EXERCISE DIRECTIONS: Whenever a line in the entries includes the word "label", copy that line out.

RAW DATA:
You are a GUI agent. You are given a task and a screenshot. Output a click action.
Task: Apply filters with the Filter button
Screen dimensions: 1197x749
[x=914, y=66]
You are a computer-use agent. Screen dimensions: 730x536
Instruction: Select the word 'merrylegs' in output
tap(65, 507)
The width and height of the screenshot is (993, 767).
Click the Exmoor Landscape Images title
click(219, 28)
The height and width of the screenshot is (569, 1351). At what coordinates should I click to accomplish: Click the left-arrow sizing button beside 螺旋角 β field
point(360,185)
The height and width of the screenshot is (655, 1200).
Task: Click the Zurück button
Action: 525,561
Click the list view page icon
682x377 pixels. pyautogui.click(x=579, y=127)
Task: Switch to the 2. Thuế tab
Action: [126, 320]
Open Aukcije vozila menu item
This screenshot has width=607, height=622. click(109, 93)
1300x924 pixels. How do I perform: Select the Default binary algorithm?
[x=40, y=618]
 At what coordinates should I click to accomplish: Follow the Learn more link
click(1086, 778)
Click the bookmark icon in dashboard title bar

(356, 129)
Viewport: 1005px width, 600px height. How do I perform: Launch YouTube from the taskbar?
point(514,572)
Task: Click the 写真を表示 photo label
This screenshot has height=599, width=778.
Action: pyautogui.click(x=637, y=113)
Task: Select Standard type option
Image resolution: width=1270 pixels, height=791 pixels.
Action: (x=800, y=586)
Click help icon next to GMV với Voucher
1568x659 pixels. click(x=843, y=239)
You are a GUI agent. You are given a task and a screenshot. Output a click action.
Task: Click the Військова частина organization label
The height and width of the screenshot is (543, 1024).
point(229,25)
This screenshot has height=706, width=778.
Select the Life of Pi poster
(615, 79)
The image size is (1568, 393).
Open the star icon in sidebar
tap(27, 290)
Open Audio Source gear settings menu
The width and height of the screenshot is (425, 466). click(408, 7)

OUTPUT:
Task: Click the 写真を表示 photo label
Task: Click the Військова частина organization label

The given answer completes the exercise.